**Work instructions**. In the data, reproduce the lines starting at the line that contains "Given: Toggle the On Create trigger checkbox" and ending at the line that contains "Action: click(640, 565)", substituting "drop-down list" for "dropdown" and leaving everything else unchanged.

**Exercise data**.
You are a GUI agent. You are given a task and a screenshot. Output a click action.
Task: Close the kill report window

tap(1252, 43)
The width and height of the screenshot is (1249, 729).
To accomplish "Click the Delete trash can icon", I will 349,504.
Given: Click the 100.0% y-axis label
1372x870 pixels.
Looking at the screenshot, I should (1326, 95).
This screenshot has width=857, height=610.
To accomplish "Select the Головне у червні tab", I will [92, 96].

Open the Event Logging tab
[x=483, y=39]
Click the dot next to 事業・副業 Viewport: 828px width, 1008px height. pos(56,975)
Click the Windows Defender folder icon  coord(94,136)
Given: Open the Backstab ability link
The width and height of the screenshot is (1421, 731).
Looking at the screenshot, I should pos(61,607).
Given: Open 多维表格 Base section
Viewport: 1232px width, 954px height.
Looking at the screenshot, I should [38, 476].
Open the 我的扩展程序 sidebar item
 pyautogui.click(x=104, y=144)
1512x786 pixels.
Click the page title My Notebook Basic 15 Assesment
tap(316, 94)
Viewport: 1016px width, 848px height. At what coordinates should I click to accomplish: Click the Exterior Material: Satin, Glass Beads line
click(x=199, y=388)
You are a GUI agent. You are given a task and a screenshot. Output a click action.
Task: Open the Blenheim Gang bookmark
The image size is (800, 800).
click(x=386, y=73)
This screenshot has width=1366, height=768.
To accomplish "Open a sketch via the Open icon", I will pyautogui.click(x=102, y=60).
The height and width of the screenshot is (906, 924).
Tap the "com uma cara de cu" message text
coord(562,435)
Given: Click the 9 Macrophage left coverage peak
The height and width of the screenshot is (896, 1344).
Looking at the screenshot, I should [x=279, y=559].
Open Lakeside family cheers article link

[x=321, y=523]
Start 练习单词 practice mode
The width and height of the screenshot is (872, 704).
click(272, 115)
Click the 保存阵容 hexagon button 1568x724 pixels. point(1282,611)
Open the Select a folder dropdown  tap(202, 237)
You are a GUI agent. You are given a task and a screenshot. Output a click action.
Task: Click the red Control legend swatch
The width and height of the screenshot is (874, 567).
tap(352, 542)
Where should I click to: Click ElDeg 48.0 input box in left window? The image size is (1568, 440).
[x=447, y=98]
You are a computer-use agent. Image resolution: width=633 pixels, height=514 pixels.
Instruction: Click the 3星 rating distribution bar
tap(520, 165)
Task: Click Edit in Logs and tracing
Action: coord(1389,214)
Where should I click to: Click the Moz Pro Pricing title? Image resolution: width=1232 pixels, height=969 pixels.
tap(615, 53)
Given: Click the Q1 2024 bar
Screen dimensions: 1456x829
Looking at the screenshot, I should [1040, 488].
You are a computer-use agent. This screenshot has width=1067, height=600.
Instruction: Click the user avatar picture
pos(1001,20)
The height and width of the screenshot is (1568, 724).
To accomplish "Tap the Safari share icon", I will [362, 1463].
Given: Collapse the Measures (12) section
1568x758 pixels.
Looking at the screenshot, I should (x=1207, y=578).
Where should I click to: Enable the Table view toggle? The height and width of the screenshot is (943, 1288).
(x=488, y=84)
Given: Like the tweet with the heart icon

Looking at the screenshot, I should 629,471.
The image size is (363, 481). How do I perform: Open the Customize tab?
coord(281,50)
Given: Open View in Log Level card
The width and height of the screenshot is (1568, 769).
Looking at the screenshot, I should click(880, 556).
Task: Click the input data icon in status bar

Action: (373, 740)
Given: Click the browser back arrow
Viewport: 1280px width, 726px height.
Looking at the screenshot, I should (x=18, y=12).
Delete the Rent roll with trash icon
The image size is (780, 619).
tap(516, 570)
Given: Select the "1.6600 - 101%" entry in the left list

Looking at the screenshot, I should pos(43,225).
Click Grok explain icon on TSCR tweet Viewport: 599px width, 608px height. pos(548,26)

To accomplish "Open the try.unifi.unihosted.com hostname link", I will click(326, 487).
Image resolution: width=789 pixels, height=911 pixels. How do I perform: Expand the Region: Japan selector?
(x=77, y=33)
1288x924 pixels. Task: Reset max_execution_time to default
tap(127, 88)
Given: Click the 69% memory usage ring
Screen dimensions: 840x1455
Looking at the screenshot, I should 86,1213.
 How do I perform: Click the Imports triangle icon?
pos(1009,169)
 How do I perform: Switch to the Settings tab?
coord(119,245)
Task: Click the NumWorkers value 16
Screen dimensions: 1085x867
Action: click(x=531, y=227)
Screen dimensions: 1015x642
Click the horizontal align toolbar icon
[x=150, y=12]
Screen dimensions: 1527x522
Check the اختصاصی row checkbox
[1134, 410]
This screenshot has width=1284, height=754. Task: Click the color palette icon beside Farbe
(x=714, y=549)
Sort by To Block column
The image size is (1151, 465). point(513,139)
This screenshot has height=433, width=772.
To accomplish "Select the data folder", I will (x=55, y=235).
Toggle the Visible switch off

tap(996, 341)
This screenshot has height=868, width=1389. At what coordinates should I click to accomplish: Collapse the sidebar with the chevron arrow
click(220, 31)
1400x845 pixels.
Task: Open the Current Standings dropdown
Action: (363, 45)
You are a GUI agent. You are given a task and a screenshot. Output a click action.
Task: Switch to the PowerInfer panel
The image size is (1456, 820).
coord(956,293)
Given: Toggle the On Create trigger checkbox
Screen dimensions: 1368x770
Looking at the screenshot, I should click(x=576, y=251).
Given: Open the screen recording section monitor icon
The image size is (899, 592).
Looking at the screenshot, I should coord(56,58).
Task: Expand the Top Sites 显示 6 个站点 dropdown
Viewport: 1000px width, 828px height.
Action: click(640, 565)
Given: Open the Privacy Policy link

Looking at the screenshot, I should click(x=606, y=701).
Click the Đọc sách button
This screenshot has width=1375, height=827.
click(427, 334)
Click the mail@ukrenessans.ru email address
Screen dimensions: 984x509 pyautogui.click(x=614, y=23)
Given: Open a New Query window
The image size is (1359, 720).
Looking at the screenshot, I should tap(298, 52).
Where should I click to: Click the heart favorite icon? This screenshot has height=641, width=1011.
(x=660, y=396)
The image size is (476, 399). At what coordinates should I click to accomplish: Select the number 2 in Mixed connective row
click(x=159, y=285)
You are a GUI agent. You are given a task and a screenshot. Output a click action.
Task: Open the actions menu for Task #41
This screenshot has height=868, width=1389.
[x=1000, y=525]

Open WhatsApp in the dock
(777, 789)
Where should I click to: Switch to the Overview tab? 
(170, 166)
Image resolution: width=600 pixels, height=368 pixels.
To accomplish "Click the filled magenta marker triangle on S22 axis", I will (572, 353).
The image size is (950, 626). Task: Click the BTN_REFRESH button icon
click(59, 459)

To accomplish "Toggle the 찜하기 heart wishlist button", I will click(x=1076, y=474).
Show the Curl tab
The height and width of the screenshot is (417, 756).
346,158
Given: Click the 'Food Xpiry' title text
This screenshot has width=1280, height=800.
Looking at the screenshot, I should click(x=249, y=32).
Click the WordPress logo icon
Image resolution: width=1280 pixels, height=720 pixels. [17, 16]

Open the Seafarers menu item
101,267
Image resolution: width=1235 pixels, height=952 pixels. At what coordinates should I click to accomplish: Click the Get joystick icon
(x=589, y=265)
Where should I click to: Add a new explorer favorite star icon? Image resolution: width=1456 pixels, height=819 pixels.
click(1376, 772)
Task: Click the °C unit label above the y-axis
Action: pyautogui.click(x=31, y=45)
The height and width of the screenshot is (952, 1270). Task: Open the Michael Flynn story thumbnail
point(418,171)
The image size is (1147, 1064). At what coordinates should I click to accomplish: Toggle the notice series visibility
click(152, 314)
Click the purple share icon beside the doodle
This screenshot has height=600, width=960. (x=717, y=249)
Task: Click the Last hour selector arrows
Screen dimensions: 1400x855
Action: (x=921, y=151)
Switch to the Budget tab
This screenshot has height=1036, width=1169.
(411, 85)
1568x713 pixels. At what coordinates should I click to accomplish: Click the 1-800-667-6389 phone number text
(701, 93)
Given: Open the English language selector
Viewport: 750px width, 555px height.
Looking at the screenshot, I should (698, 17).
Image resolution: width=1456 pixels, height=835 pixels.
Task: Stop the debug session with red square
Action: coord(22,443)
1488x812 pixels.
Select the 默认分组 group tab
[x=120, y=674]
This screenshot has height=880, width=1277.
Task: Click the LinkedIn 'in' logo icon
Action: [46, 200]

**Answer to the task**.
Given: Toggle the On Create trigger checkbox
Screen dimensions: 1368x770
Looking at the screenshot, I should click(x=576, y=251).
Given: Open the screen recording section monitor icon
The image size is (899, 592).
Looking at the screenshot, I should coord(56,58).
Task: Expand the Top Sites 显示 6 个站点 drop-down list
Viewport: 1000px width, 828px height.
Action: click(640, 565)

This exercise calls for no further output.